People from the surrounding islands often come with their whole family. Many of them have many children and can no longer afford to go back to their home towns.
It is important for Ibu Erry that the food aid packages are made by local traders. She also distributes so-called nasi bungkus, ready-to-eat meals prepared by small local restaurants. In this way, she not only supports the needy families, but also the local people.
This is a good example of supporting SDG 17 Partnerships and SDG 2 No Hunger. Thanks to a generous donation from the company SinnLicht from Karlsruhe, we are helping Ibu Erry for six months starting this month with 250 meals each.

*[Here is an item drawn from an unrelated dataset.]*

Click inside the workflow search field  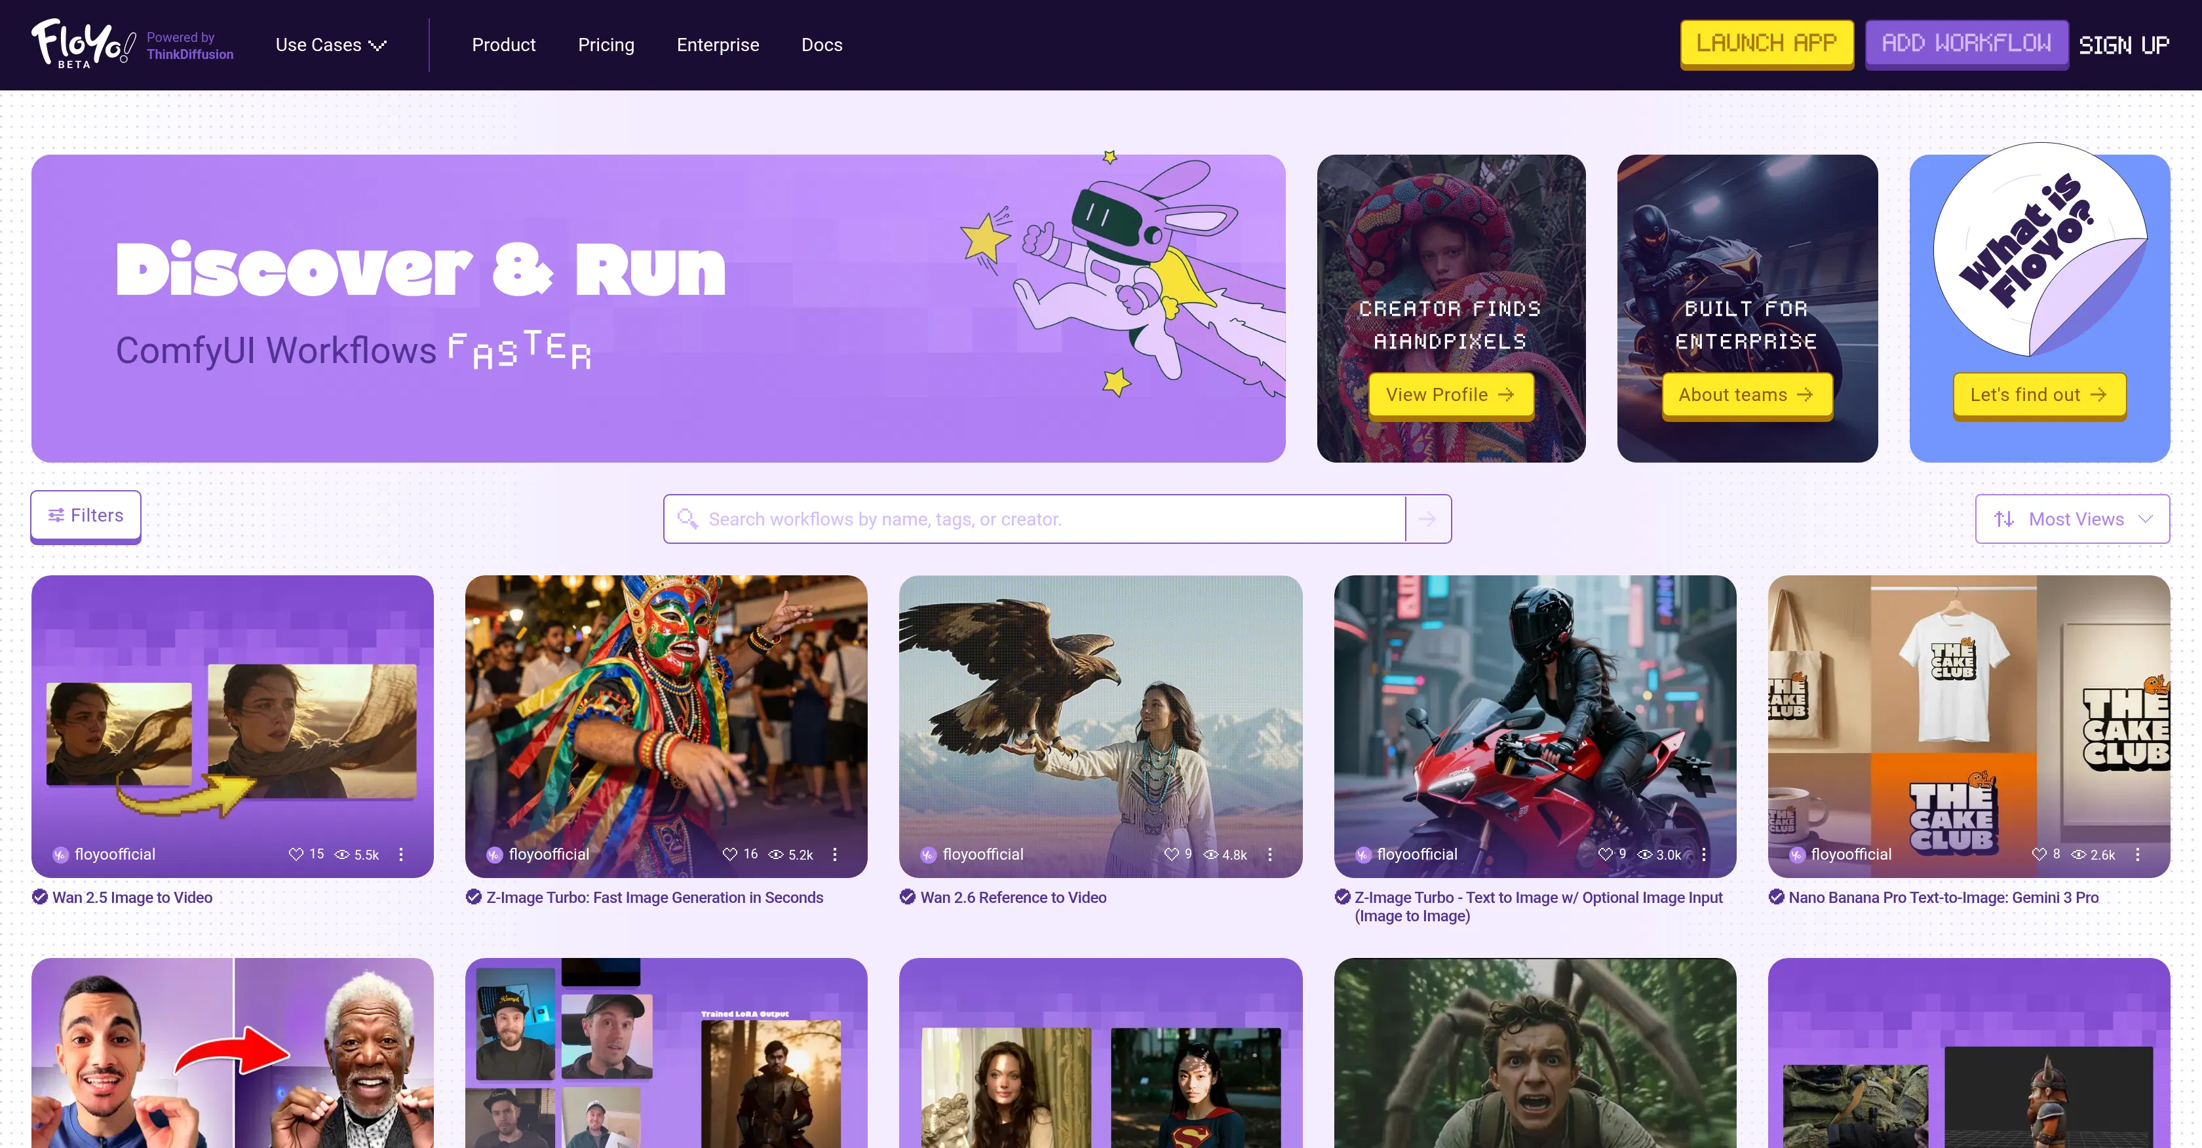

In addition to the suported 21 families in the village Selasih in Bali, we now support a total of 129 families in the southwest with food aid packages.
Our focus is on families and people who are not from Bali, as they do not receive support from families and the government. Usually, these packages consist of eggs, instant noodles and rice and baby milk powder if needed.
Our volunteers visit each family personally to get a picture of their living situation and to better decide how we can help most effectively.
Canggu/ Berawa is a wealthy expat area, with unfortunately also many poor places that are now becoming visible.
Together with farmers in Selasih, we also produce healthy food packages and distribute them to people in need. Food aid packages made from organically grown products in Bali, plastic-free, so that several parties benefit: The people in need, the traders and the supplier.
However, this kind of help is not always well received, as most people do not have a fridge to store the fresh products for longer.
We are now distributing noodles, eggs and rice again, in cooperation with our local partner Cantina Canggu.
We see a new opportunity to support the village Selasih and people in need in the production of homemade coconut oil instead of cheap cooking oil. A complex process by hand.
One litre costs 2.50 €. Palm oil costs about half that.
Thanks to the donors, the PKP Community Centre is producing around 50 litre bottles of coconut oil/ month for families in need in the southwest of Bali. Besides Zero Hunger, this is another small step towards SDG N°1 No poverty and SDG N°12 Responsible Consumption and Production.